--- BEGIN Supplied records ---

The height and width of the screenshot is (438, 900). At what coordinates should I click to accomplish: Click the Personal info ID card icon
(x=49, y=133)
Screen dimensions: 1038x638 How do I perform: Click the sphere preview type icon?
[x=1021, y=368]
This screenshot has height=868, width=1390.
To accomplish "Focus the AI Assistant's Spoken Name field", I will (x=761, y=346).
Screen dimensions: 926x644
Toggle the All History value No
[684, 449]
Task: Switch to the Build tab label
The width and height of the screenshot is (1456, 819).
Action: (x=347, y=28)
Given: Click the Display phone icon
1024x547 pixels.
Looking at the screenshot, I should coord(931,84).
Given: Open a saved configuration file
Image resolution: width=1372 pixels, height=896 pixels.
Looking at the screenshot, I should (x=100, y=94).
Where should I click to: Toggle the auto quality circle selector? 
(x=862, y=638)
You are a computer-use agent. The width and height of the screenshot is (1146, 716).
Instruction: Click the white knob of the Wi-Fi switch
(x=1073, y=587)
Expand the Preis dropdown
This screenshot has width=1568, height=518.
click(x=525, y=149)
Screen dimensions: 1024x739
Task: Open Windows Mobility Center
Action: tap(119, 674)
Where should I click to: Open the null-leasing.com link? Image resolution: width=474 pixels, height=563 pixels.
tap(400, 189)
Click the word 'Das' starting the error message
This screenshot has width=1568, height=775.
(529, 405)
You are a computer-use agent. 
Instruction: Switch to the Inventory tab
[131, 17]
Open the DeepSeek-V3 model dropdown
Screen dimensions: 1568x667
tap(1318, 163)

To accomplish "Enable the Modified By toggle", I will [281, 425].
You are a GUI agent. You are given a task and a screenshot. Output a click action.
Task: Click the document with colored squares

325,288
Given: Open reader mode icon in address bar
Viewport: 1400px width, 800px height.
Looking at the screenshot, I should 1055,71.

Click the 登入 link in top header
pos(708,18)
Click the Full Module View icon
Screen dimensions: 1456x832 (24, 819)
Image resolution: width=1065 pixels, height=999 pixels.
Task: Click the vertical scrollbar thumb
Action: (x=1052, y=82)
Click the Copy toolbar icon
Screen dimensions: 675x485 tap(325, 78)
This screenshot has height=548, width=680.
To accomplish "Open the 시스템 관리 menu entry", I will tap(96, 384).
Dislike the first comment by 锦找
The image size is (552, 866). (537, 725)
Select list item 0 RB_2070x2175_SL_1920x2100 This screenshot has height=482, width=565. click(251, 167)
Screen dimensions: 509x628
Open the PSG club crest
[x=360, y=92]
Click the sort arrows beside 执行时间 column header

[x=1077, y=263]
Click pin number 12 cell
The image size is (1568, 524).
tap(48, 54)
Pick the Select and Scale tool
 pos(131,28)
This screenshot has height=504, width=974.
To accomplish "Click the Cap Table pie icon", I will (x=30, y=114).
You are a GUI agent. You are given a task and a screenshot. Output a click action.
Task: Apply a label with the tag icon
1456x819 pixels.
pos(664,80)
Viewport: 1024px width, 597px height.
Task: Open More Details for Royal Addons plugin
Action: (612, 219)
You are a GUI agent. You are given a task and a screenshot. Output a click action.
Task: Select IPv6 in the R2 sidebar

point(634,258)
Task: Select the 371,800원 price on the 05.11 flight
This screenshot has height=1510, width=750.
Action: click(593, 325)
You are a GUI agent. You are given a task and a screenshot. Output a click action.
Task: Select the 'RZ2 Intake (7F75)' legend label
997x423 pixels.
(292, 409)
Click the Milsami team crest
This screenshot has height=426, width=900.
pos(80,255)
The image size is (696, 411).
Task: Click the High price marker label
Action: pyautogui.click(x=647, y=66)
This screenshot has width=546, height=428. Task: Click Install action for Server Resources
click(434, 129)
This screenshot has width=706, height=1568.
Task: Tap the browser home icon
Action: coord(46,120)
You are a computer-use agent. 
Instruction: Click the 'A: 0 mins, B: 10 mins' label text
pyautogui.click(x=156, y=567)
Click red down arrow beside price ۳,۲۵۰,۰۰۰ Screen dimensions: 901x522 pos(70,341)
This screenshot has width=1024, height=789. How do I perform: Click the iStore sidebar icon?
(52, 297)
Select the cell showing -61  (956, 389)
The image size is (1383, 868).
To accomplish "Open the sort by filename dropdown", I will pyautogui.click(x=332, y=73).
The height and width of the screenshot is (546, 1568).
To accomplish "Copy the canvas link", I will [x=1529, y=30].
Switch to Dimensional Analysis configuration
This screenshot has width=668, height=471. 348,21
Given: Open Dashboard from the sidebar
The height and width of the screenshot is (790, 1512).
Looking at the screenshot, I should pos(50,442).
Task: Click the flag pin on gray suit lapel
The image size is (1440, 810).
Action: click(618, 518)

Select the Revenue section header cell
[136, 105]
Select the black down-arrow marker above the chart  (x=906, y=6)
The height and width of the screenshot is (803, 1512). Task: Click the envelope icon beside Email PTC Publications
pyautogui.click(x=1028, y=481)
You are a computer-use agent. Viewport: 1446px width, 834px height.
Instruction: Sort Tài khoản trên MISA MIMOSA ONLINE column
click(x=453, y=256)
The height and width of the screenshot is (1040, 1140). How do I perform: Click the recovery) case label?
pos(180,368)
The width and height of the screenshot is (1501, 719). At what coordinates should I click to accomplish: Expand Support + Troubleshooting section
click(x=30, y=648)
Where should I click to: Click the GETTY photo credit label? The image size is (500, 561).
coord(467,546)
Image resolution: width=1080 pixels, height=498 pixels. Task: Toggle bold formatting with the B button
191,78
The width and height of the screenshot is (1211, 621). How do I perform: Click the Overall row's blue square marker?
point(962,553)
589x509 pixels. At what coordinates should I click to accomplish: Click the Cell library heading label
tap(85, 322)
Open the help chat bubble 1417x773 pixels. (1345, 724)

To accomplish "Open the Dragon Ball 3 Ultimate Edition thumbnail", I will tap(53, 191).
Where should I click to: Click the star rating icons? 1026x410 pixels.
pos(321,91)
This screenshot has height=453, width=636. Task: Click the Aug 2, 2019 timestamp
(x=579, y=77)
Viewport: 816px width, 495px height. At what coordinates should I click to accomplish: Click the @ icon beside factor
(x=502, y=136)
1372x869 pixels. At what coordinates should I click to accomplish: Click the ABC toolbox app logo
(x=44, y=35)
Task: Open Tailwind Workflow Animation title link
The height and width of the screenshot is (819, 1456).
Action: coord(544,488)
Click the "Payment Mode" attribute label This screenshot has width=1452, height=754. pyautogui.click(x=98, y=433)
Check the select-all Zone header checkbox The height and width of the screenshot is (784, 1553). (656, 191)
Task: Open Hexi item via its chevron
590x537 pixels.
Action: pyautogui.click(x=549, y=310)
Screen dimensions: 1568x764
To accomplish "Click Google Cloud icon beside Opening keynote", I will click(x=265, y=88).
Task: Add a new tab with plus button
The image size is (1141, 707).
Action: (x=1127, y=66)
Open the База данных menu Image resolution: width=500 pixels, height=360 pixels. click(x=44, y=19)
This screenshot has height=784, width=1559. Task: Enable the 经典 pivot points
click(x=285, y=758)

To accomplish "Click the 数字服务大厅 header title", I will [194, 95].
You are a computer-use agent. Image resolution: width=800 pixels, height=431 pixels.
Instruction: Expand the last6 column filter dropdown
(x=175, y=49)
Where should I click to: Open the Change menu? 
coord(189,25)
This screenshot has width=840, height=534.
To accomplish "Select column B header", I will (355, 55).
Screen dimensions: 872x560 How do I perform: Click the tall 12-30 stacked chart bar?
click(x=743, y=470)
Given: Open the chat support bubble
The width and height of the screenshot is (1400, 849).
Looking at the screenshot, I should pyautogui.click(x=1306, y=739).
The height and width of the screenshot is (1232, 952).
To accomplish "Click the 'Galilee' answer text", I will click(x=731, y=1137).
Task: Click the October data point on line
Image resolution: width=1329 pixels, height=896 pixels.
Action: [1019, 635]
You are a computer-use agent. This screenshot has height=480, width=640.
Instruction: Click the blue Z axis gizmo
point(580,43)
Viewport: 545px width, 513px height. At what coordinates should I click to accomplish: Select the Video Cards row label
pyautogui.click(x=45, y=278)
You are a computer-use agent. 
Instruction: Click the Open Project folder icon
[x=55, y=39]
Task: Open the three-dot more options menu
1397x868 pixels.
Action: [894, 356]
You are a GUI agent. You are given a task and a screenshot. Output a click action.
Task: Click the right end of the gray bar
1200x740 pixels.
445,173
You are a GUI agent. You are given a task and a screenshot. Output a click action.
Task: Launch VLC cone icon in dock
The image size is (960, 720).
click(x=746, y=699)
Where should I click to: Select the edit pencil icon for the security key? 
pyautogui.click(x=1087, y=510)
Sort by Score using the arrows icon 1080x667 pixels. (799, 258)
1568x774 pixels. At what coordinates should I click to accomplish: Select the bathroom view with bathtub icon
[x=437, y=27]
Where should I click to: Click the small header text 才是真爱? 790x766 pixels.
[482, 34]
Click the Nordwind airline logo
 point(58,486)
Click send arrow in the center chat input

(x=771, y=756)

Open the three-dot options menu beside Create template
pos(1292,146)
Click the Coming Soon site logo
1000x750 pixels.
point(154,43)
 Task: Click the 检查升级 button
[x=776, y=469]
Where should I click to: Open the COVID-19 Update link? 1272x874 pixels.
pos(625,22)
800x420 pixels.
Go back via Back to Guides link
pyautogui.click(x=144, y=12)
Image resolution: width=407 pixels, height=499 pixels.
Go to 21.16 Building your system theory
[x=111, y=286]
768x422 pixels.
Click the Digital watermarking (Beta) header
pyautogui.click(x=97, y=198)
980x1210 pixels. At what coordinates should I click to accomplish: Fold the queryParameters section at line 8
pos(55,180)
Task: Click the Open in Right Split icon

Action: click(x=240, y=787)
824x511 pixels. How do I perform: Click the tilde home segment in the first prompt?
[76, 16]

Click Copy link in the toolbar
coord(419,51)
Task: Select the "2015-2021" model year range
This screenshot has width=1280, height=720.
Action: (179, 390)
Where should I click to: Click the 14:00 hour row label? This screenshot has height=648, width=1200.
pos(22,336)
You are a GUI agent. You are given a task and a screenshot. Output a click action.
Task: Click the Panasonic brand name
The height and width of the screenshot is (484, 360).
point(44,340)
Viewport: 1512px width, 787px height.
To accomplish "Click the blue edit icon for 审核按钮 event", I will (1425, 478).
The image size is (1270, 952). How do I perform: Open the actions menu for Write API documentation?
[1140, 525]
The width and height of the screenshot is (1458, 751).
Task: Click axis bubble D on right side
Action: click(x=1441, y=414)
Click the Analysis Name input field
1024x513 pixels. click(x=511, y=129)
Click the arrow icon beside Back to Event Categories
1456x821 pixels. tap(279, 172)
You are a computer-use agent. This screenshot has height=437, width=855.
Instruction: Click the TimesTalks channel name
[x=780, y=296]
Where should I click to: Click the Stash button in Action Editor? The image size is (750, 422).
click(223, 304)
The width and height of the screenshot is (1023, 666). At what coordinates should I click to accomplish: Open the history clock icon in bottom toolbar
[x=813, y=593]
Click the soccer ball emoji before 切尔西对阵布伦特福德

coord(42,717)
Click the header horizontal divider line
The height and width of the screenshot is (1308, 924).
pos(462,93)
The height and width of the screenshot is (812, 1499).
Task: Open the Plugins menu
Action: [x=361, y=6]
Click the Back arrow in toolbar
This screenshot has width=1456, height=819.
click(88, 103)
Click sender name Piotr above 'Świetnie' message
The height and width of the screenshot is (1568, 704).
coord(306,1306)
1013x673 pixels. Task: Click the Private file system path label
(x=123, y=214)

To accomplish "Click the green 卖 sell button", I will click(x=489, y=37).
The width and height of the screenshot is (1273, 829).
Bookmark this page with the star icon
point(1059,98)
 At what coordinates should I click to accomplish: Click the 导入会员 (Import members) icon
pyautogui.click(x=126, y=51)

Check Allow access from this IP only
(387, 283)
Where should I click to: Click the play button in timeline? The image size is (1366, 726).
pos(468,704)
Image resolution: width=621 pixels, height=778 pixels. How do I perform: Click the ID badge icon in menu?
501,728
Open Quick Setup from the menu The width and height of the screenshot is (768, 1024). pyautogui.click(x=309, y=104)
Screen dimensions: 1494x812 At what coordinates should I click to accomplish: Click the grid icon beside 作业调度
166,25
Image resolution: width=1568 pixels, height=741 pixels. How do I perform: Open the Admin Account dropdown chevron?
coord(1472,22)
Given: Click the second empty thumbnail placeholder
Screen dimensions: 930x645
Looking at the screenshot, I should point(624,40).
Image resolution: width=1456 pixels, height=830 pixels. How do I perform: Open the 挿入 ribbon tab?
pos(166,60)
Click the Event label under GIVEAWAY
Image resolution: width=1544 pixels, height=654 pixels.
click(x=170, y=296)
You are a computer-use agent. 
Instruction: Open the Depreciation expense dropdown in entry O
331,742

--- END Supplied records ---

Copy the listing word for word from its first line through the line containing "Looking at the screenshot, I should coord(931,84).".

The height and width of the screenshot is (438, 900). At what coordinates should I click to accomplish: Click the Personal info ID card icon
(x=49, y=133)
Screen dimensions: 1038x638 How do I perform: Click the sphere preview type icon?
[x=1021, y=368]
This screenshot has height=868, width=1390.
To accomplish "Focus the AI Assistant's Spoken Name field", I will (x=761, y=346).
Screen dimensions: 926x644
Toggle the All History value No
[684, 449]
Task: Switch to the Build tab label
The width and height of the screenshot is (1456, 819).
Action: (x=347, y=28)
Given: Click the Display phone icon
1024x547 pixels.
Looking at the screenshot, I should coord(931,84).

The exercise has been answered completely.